- [Set problem]:
Copy the listing below word for word, leaving out the pictures.

- [Data for the task]:
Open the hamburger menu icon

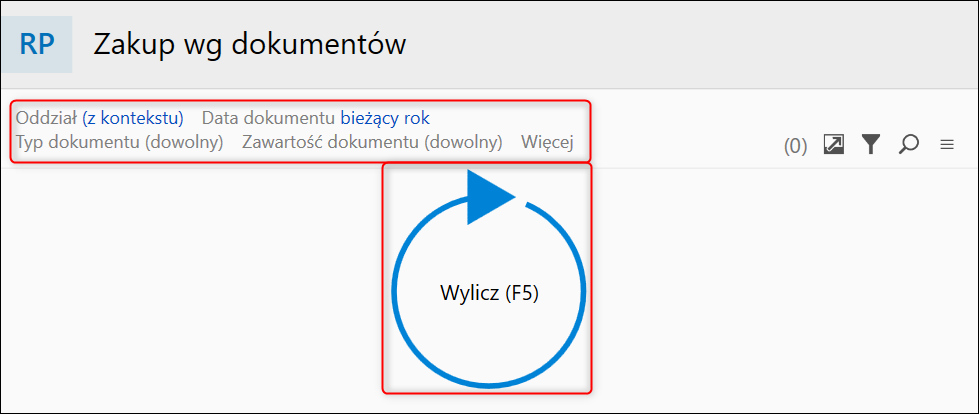tap(946, 145)
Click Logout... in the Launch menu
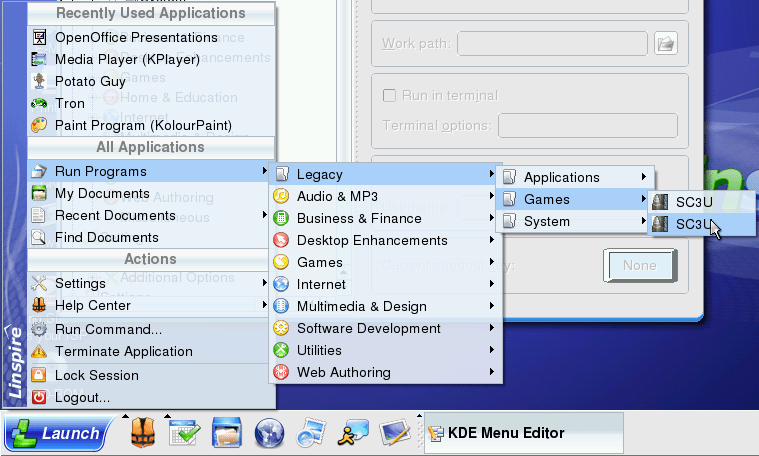Image resolution: width=759 pixels, height=456 pixels. click(x=82, y=397)
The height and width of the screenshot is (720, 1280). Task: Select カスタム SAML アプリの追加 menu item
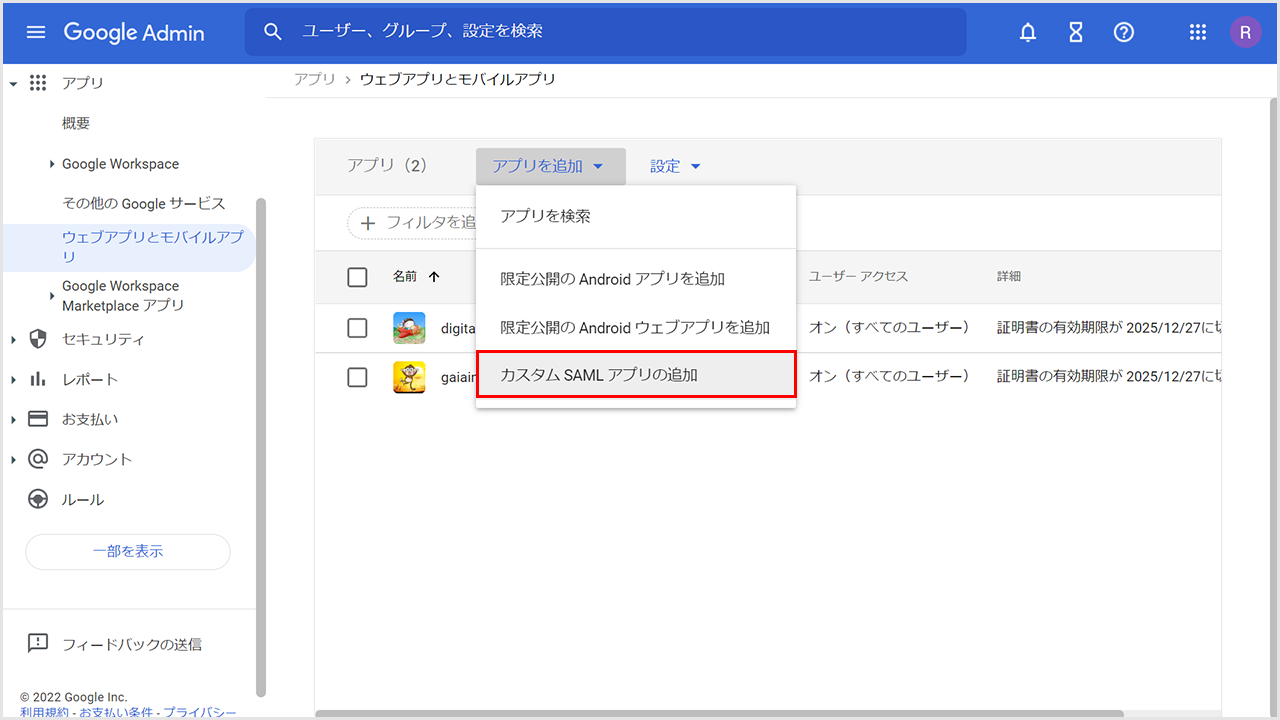[636, 375]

- [Solved exercise]:
Open the hamburger menu icon

tap(946, 145)
Click Logout... in the Launch menu
Image resolution: width=759 pixels, height=456 pixels. click(x=82, y=397)
The height and width of the screenshot is (720, 1280). Task: Select カスタム SAML アプリの追加 menu item
[636, 375]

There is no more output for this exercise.